Alcohol abuse, especially when experienced in multiple cycles of chronic abuse and withdrawal, leads to a sensitization of central nervous system hyperexcitability that may culminate in overt expression of seizures. In spite of the growing prevalence of alcohol abuse and dependence in females shown in recent epidemiologic studies, evidence of sexual dimorphism in the expression of alcohol withdrawal-induced seizures and the development of seizure sensitization following multiple cycles of ethanol (EtOH) exposure and withdrawal has not been examined in either animal models or in clinical reports.Methods
Subjects in these experiments were male and female C3H/Hecr mice. The female mice were intact or ovariectomized, with ovariectomized mice receiving 17-β-estradiol or placebo pellets. All mice were exposed to 4 cycles of exposure to 16-hour EtOH vapor, separated by 8-hour withdrawal periods. During each 8-hour withdrawal, hourly assessment of seizure propensity was assessed as handling-induced convulsions.
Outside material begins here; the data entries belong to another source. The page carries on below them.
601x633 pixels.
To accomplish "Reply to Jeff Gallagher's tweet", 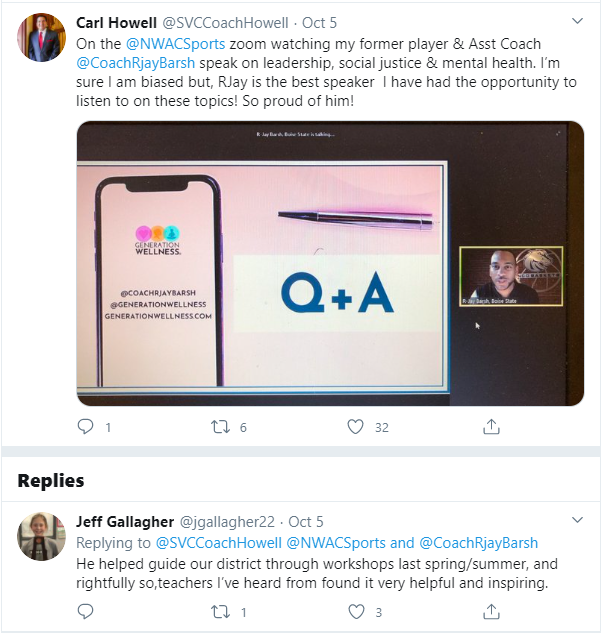I will (85, 612).
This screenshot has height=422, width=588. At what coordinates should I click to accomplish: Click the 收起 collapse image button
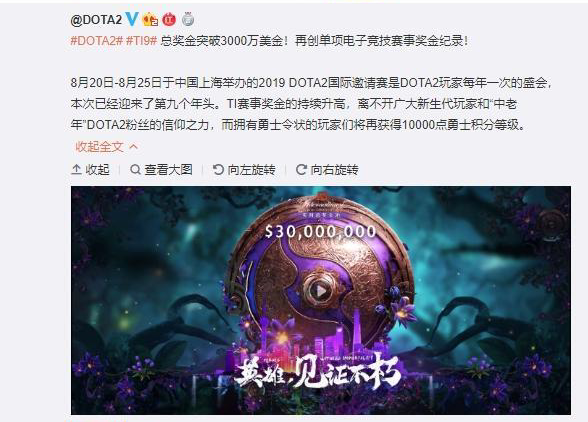90,170
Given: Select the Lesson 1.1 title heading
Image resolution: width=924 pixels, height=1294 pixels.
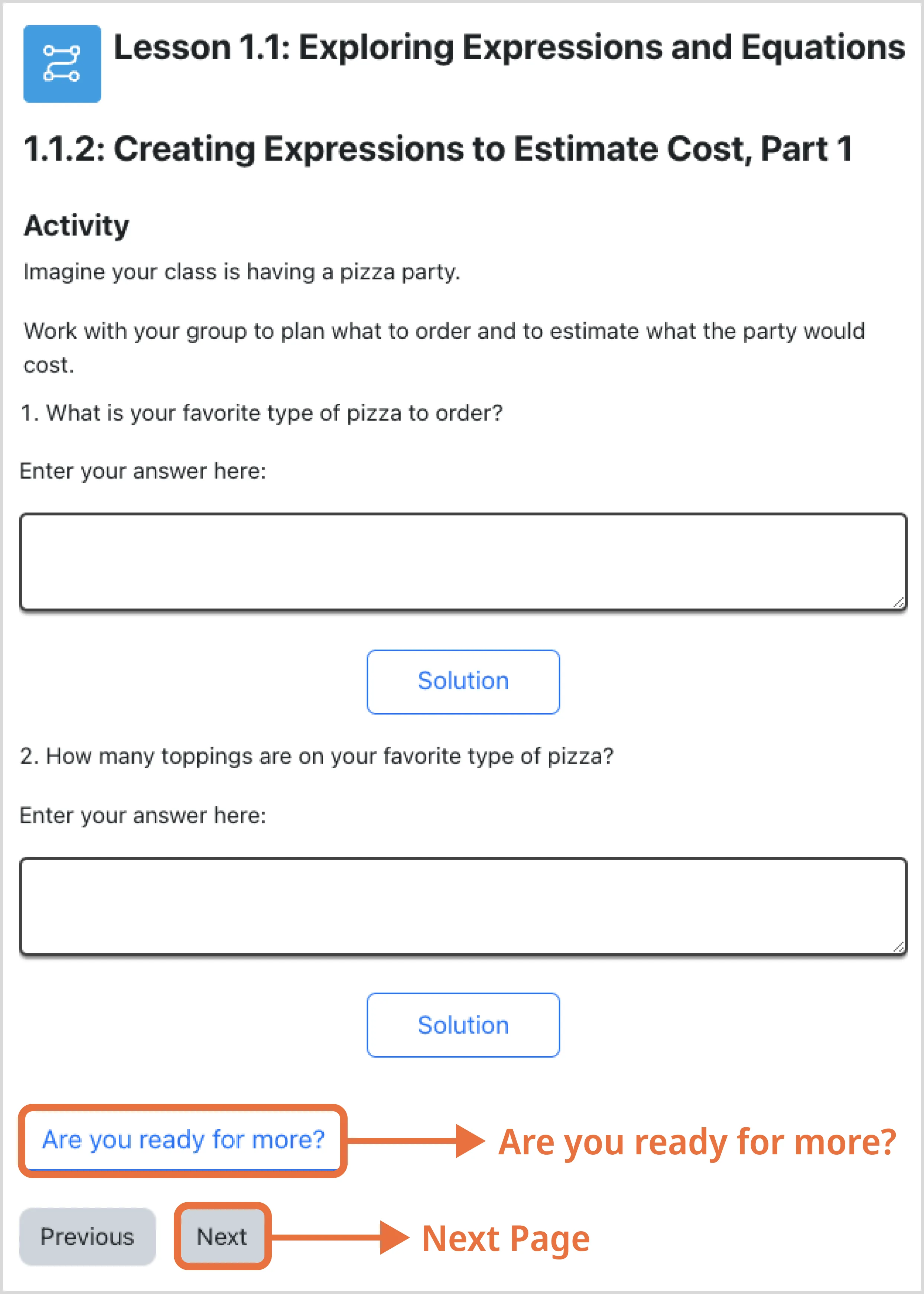Looking at the screenshot, I should tap(509, 47).
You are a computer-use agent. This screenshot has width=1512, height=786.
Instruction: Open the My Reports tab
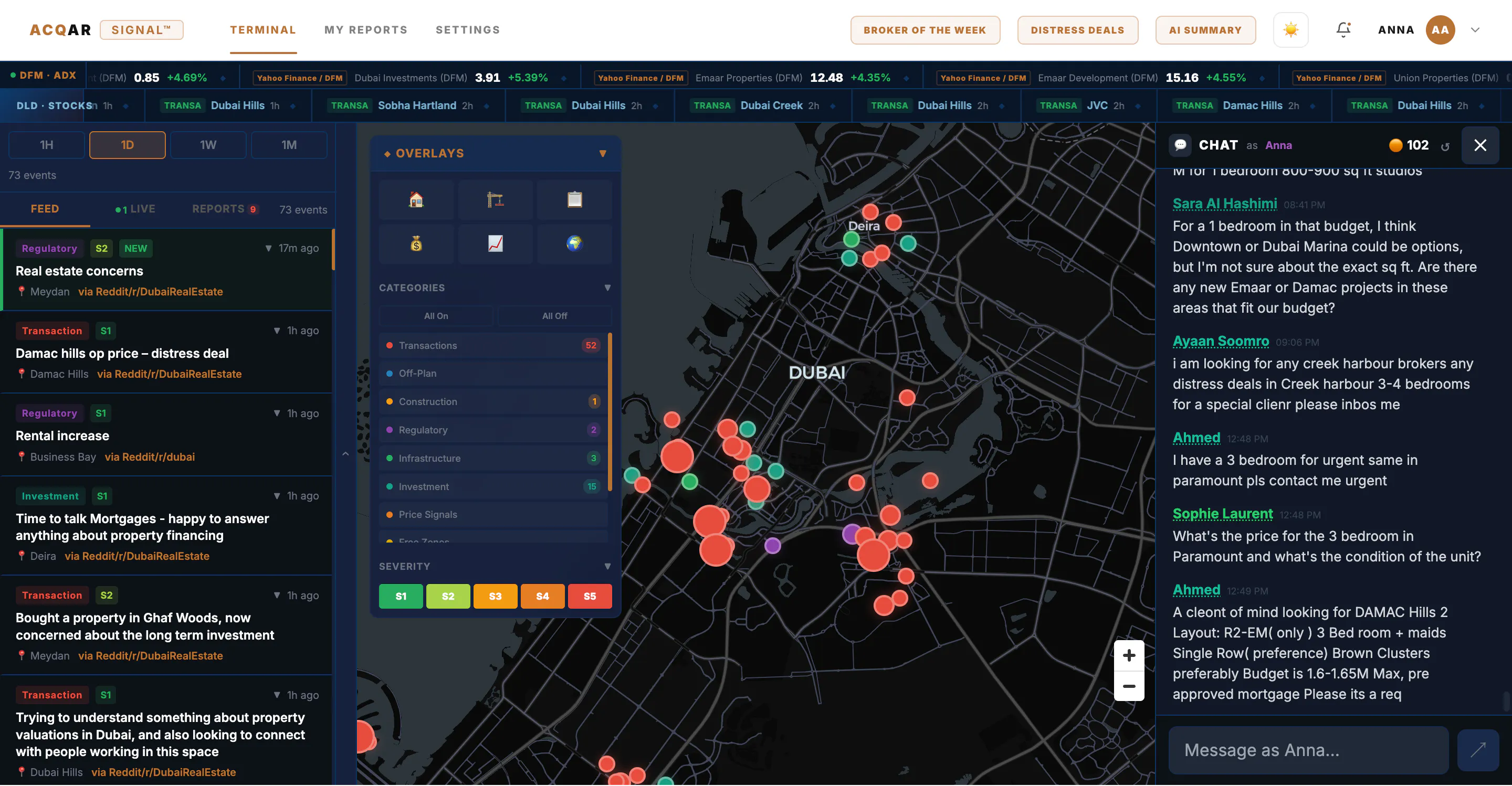[366, 30]
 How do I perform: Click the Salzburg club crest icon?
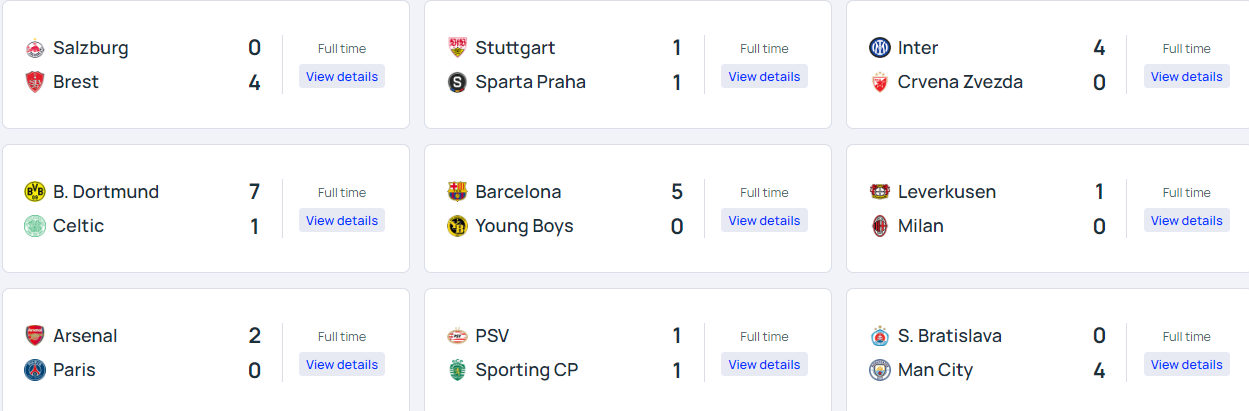click(x=35, y=48)
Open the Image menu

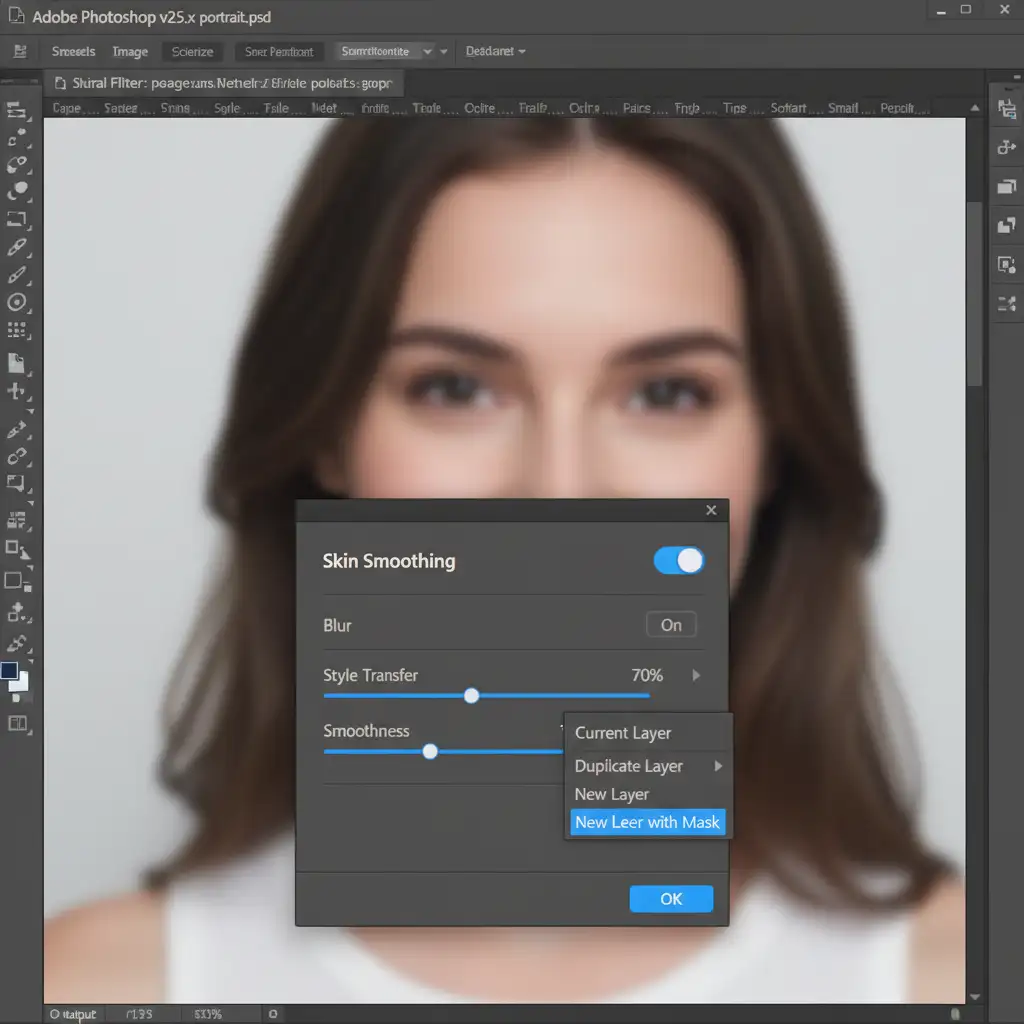tap(130, 51)
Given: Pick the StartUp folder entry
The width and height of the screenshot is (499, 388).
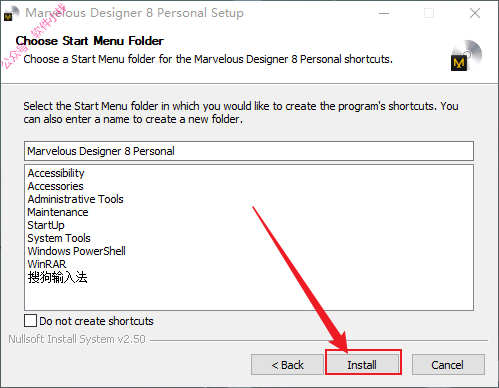Looking at the screenshot, I should pos(46,225).
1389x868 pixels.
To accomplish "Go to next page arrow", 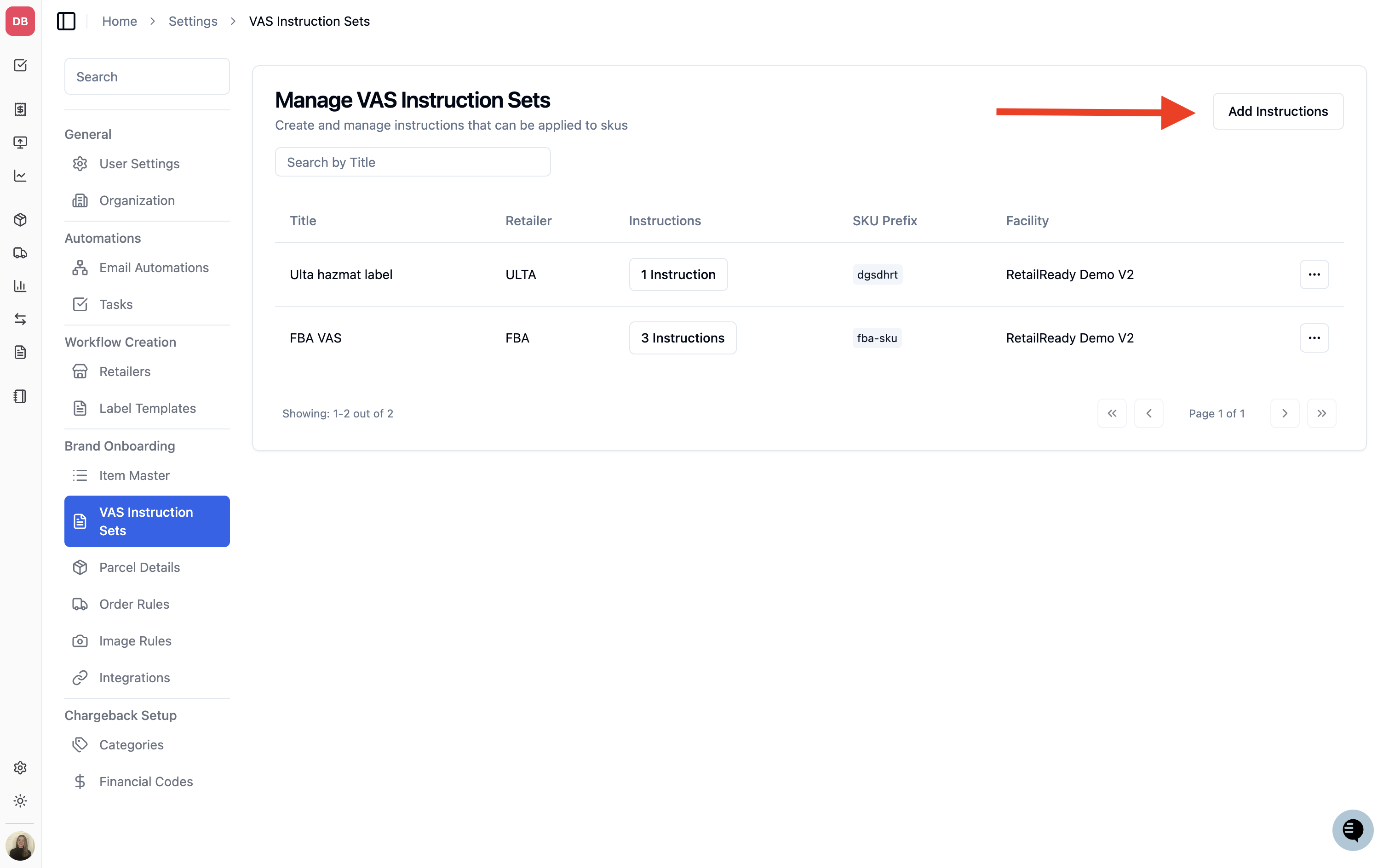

Additional assessments were taken up to 72 hours after the final EtOH withdrawal cycle.Results
Male and female mice showed similar seizure propensity during an initial withdrawal from chronic EtOH. Across subsequent withdrawal cycles, however, male mice exhibited a robust increase in seizure severity beginning with the third withdrawal cycle. In marked contrast, female mice failed to demonstrate sensitization of seizure severity. The lack of seizure sensitization following up to 4 cycles of alcohol exposure and withdrawal could not be explained by hormonal status (presence or absence of estrogen) or by sex differences in blood alcohol levels.Conclusions
Male and female mice exposed to the same number of cycles of EtOH withdrawal demonstrate differences in expression of seizures. Males show the typical sensitization of seizures, or kindling response, which has been reported clinically as well as in animal models, but females do not. The reason for the lack of seizure sensitization in female mice remains to be elucidated, but may be related to sex differences in alcohol effects on excitatory/inhibitory neurotransmission, rather than to hormonal or blood alcohol level differences.